只是没有预料,不偏不倚,朱胤突如其来的一句话恰恰砸中她:
“朕令人把簌芳放了。”
明珠怔了怔,睁大眼睛注视着他时,眼角处抽动了一下。
一旁的小蝉默默的收拾完碗盘,退出去时,也明显感觉到面前两人之间的气氛有些诡异,甚至让人变得紧张起来。
明珠那一张绝色动人的脸,看似无绪,眼角却过于冷峭,眸内一片越陷越深的黑暗,分明写着山雨欲来风满楼。

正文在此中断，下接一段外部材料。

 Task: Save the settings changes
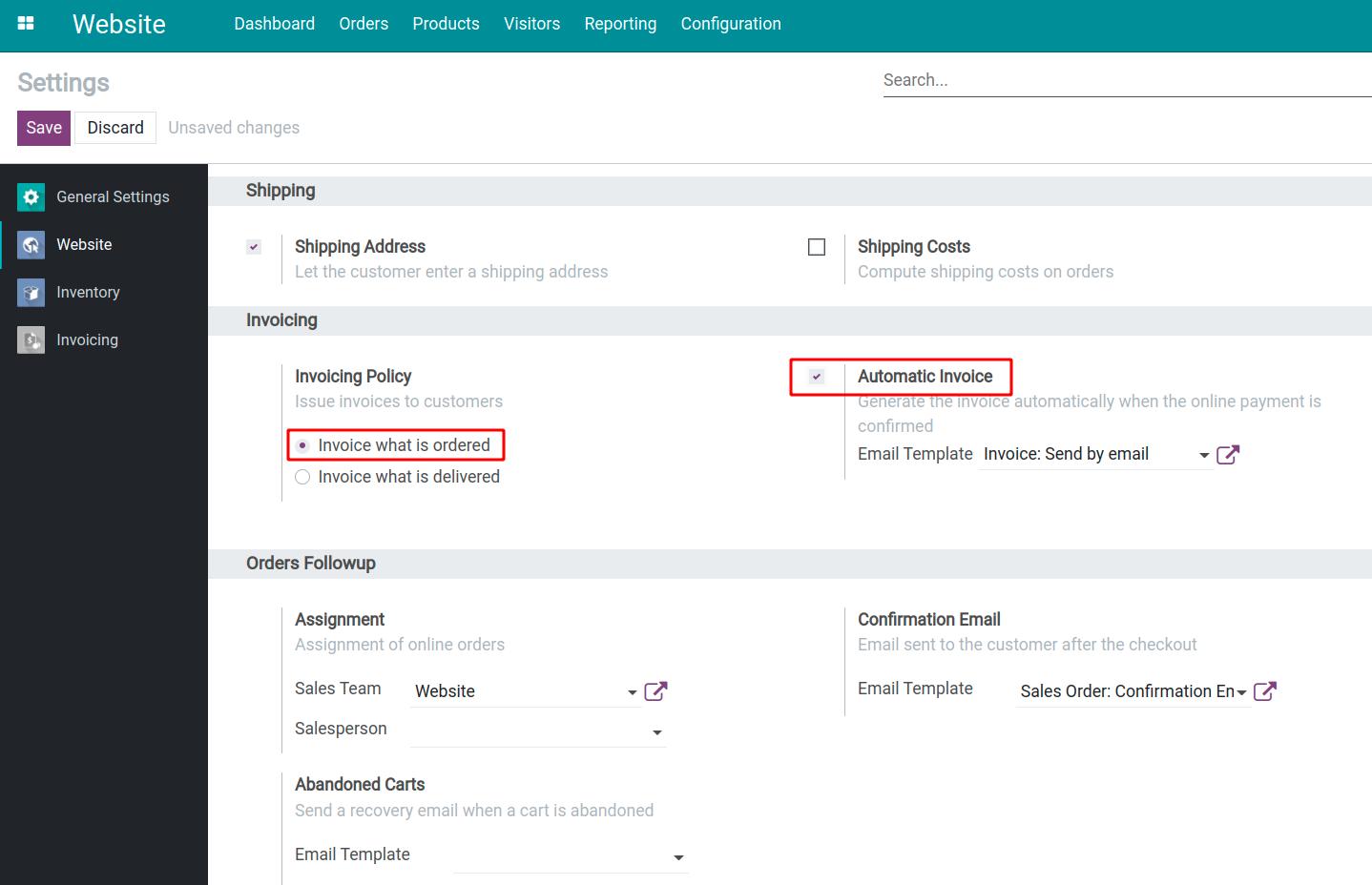pos(44,128)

朱胤抿唇,勾起半边嘴角,温雅地笑了笑,眼里是清滟流光、静水无澜,俊美如斯,令人移不开视线。
只是,又好像无视了明珠的忿怒。
“簌芳的姐姐才远嫁金国不久,宁王一家现今是功在社稷,你擅自把她抓起来,本就是不妥。”
他不紧不慢,耐心的解释道。
“这话从何说起?”
明珠冷笑了一下,说话间也透出一股刻意的冷疏,
“皇上怕是误会了,臣妾抓的人叫殷簌芳,不叫朱簌芳。”
朱胤凤眸微眯,静默的看了她一会儿,温和的眉目间终于露出些许的无奈,笑叹道:
“你这丫头分明是小题大作,不管她是殷簌芳或是朱簌芳,她都是宁王的女儿。”
他这么一说,她一口气憋在心里,再也压不住。
“臣妾若是小题大作,那皇上就是有心偏袒。”
一字一字的咬牙挤出来,她几乎是毫不迟疑的把话给抵回去了,一下子给朱胤的心里添了不少堵。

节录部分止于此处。